Medical Significance Of Hormones In The Endocrine System: Their Metabolism, Actions And Receptors
Endocrine disorders result from excessive or diminished secretion of hormones, or abnormalities in responsiveness of tissues. Progressive rise in hormone levels may reduce tissue sensitivity (negative co0operativity).
Synthesis, storage, release and transport of the site of action are the processes undergone before a hormone activates its target. After exerting their effects, the hormones are metabolized to inactive products or they are continually excreted. The concentration of a hormone in blood is governed both by its rate of synthesis and elimination. Many hormones function in closed loop systems, i.e. rise in level of the hormone in the blood exerts feedback inhibition on its controlling hormone. Many endocrine glands exhibit diurnal rhythmicity (sleep-wake cycle), pulsatility with regular periodicity, and regulation of secretion in response to substrate augmentation.
Hormones (like steroid hormones and thyroid hormones) are bound to carrier proteins of high affinity for transport. The hormone is biologically inactive in the bound form and it has to be split to restore its activity.

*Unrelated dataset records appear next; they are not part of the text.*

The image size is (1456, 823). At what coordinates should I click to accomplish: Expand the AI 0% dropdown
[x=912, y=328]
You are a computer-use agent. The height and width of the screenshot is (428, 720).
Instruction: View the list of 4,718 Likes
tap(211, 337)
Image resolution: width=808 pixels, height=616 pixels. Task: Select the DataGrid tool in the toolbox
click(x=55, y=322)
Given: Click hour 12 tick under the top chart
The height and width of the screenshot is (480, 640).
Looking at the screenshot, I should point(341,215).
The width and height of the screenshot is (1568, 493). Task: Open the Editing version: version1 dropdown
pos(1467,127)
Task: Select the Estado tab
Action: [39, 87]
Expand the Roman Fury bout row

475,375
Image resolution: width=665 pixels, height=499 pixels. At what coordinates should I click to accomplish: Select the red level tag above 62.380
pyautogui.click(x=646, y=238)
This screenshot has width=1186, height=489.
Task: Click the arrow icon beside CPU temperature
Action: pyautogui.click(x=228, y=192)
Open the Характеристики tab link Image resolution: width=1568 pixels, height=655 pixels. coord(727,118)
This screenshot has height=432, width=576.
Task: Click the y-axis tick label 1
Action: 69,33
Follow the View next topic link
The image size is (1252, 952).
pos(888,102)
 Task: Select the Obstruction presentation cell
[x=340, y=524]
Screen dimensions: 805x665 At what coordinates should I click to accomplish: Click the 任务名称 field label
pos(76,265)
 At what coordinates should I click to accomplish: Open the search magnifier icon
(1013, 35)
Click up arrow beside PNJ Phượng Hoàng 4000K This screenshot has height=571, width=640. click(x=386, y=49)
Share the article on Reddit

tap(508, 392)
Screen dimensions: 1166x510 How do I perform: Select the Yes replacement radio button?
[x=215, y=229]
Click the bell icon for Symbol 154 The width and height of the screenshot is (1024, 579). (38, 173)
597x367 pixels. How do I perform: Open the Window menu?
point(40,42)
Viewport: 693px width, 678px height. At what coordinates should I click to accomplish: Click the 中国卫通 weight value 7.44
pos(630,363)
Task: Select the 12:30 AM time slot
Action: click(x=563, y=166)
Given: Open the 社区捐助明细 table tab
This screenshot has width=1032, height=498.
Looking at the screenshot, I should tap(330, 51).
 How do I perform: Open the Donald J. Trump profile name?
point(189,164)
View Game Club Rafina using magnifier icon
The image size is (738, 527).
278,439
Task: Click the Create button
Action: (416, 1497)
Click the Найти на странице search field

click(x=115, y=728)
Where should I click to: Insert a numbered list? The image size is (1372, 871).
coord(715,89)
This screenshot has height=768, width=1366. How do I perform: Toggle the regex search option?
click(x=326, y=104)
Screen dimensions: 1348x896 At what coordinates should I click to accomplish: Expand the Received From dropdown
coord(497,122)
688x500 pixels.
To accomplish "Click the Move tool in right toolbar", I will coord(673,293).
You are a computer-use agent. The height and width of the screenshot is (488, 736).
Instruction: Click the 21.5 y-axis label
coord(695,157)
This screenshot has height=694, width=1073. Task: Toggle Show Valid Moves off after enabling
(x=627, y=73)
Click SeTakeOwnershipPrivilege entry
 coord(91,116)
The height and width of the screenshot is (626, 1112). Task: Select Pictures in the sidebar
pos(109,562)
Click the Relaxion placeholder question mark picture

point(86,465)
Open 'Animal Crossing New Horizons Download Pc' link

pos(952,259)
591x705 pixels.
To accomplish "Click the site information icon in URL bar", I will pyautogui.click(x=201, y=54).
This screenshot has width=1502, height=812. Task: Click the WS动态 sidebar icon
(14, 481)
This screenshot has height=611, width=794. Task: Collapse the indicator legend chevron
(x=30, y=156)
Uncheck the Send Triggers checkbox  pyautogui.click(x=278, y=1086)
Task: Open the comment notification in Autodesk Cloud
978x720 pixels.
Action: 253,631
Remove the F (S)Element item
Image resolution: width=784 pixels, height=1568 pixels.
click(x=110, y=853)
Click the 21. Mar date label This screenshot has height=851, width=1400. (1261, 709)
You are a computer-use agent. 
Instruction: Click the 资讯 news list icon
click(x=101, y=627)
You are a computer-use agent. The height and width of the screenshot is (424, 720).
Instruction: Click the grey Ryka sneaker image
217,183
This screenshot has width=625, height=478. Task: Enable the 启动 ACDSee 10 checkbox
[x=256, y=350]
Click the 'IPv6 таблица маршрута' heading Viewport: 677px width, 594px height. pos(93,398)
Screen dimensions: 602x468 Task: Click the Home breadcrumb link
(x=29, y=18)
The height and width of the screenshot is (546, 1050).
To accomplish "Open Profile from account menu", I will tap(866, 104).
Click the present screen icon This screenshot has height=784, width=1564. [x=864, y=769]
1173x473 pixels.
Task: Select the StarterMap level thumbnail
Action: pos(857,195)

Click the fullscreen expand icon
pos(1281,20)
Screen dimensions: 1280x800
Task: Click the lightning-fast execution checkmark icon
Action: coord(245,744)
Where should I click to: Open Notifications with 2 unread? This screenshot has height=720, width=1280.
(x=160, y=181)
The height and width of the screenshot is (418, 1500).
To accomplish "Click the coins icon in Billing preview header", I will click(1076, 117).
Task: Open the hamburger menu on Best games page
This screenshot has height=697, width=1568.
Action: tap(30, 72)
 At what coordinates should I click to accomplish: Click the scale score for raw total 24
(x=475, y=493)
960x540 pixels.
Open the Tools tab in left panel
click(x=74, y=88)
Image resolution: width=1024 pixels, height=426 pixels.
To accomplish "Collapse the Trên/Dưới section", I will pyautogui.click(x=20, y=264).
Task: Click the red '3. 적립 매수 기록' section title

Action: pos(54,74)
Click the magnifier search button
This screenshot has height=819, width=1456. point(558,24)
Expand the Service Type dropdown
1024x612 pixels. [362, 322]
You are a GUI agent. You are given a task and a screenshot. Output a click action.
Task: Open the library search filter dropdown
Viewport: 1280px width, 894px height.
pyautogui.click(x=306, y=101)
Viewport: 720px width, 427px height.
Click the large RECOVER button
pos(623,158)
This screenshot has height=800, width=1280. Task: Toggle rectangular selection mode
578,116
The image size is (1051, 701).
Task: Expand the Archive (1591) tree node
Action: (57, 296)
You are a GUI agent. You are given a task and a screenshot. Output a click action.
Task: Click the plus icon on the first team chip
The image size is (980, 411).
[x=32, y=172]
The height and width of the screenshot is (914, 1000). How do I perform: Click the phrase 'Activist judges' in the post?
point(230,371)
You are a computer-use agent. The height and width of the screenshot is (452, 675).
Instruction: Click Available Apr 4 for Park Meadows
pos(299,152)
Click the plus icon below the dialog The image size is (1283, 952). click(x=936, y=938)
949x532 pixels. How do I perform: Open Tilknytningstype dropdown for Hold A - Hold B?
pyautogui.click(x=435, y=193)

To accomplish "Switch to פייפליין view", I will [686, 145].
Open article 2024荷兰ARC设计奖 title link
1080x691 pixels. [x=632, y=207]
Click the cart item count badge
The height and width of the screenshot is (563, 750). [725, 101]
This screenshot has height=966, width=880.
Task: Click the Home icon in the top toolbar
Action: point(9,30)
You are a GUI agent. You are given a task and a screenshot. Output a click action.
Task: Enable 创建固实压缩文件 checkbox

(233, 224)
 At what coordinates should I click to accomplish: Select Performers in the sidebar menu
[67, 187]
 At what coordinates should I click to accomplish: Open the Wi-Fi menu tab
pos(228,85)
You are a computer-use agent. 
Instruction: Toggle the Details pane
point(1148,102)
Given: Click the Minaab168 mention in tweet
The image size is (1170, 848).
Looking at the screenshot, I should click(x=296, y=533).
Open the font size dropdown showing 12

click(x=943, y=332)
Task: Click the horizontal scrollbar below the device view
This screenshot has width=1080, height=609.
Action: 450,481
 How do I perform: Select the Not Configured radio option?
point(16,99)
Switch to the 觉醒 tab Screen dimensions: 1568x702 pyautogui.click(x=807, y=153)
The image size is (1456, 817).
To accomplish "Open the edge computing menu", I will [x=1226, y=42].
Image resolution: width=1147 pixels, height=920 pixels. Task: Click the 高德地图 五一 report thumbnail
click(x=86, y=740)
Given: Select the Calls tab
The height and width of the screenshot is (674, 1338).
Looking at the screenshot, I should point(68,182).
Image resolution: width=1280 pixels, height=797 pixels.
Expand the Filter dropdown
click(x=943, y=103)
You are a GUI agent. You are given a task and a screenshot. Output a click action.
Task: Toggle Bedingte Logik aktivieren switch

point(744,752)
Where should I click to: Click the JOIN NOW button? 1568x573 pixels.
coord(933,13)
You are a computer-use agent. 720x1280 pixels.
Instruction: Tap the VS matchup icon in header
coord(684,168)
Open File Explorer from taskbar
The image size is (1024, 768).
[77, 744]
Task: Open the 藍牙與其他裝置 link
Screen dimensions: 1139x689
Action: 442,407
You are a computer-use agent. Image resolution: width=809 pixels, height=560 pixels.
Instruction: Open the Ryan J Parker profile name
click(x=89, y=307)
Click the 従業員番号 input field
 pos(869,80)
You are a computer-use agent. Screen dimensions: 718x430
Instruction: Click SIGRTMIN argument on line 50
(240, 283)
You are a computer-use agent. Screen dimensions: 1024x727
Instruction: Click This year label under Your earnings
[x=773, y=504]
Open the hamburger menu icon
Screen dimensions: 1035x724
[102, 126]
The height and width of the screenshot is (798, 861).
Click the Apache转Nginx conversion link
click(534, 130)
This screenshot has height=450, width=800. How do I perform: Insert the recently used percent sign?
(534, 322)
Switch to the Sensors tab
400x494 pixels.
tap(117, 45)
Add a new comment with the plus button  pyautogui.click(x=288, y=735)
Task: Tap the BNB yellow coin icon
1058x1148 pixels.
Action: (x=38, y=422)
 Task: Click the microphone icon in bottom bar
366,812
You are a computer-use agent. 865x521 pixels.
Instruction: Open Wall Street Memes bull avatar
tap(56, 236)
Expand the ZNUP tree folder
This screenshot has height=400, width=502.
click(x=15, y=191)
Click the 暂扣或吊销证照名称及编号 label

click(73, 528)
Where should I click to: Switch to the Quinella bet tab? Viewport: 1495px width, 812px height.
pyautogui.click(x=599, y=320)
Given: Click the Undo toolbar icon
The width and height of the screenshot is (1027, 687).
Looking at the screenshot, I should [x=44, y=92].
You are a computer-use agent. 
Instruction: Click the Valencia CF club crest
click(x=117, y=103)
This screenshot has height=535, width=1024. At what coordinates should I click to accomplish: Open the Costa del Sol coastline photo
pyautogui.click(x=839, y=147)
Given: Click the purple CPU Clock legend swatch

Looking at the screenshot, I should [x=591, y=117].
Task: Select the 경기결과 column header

Hormones modulate both the intracellular and extracellular activities of cells so that the different cells in an organ or tissue behave as a synchronous macrocellular complex. As a general rule, hormones do not initiate biochemical processes primarily, but only regulate the rate of the reactions in responsive cells. Hormones produce measurable specific effect in organs, cells, cellular organelles, enzymes, genes or membranes. The specificity of hormone response is achieved by three mechanisms such as :
- Specific target tissue
- Appropriate receptor stimulation and
- The capacity of the cells to respond specifically to receptor activation.
Hormone effects are generally brought about by conformational changes in protein molecules of the receptors or enzymes in the target cell. The hormonal effect often leads to acceleration of some biochemical reactions or metabolic pathways with inhibition of others.
One of the main functions of the endocrine system is communication of information between cells. Polypeptide hormones and catecholamines act on the cell surface through specific receptors and activate intracellular second messengers like cyclic AMP and Ca++ or enzymes. These in turn regulare the activities of the cell. Peptide hormones bring about rapid responses in tissues within seconds or minutes.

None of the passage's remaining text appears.